I should just enjoy the beauty of the flock in flight, like I am enjoying the changing light on the meadow and the Mendenhall Glacier across Gastineau Channel. But I can’t help wondering if the shapes formed by siskins’ maneuvers were an attempt to communicate—an organic semaphore wasted on the ignorant.
I am slipping and sliding through lakeside mud. Aki, no fool she, stays on a nice mossy path that parallels the beach. I could join her on the easier trail. But the views of mountains, waterfalls, and a glacier keep me on the beach.
The morning mist has melted away so nothing blocks my view of mountains McGinnis and Stroller White reflected on the lake’s surface.
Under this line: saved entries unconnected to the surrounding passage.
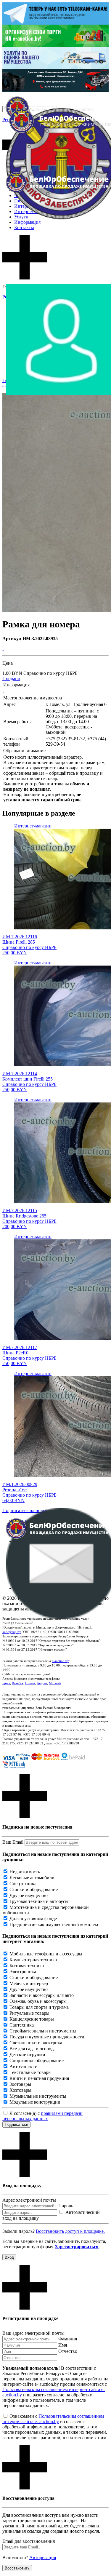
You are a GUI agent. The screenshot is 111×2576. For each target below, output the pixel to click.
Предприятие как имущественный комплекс (54, 1924)
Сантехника (21, 2024)
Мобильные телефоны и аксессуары (45, 1953)
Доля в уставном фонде (33, 1918)
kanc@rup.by (11, 1632)
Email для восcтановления (28, 2541)
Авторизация (42, 2557)
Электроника (22, 1971)
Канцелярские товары (31, 2019)
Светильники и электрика (35, 2042)
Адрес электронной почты (29, 2200)
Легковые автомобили (31, 1877)
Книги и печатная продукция (39, 2078)
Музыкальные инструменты (37, 2096)
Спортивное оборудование (36, 2060)
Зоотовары (20, 2084)
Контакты (24, 227)
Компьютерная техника (33, 1959)
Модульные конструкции (34, 2101)
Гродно (42, 1683)
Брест (6, 1683)
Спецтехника (22, 1883)
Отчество (67, 2351)
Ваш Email (12, 1842)
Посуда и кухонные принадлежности (46, 2036)
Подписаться (16, 2124)
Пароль (65, 2205)
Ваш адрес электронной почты (33, 2333)
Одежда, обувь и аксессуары (38, 2001)
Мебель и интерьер (28, 1983)
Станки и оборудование (33, 1889)
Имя (62, 2345)
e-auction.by (60, 1661)
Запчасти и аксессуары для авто (41, 1995)
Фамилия (67, 2338)
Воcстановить (17, 2568)
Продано (11, 678)
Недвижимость (24, 1871)
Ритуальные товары (29, 2013)
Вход (9, 2257)
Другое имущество (28, 1895)
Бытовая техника (26, 1965)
The lake also mirrors lines of cottonwood trees, each bearing a load of leaves fading from yellow to rust. The glacier slices between the mountains like a blue snake.
On our last visit to the lake, I was forced by high lake levels to use Aki’s forest path. Now, in spite of all the recent rain, those levels have dropped, revealing a wide strip of gravel for walking. It offers a variety of mud. Some of the yucky stuff is as greasy as lard. In other places the mud forms a thin patina over beach gravel. In one spot my boots making a sucking sound each time I take a step. Forced off her forest trail by a beaver pond, Aki joined me just before the sucking mud. She convinces me to carry her the mess.
We seem to have all the beauty to ourselves. No ducks or geese ripple the lake surface. No eagles, ravens, or even jays comment on our passage from lakeside tree roosts. There might be mountain goats on the high flanks of McGinnis or bears in woods. A deer could be peaking out from the Troll Woods. But only the sun shows itself just long enough to reverse for a few minutes, the cottonwoods’ autumn fade.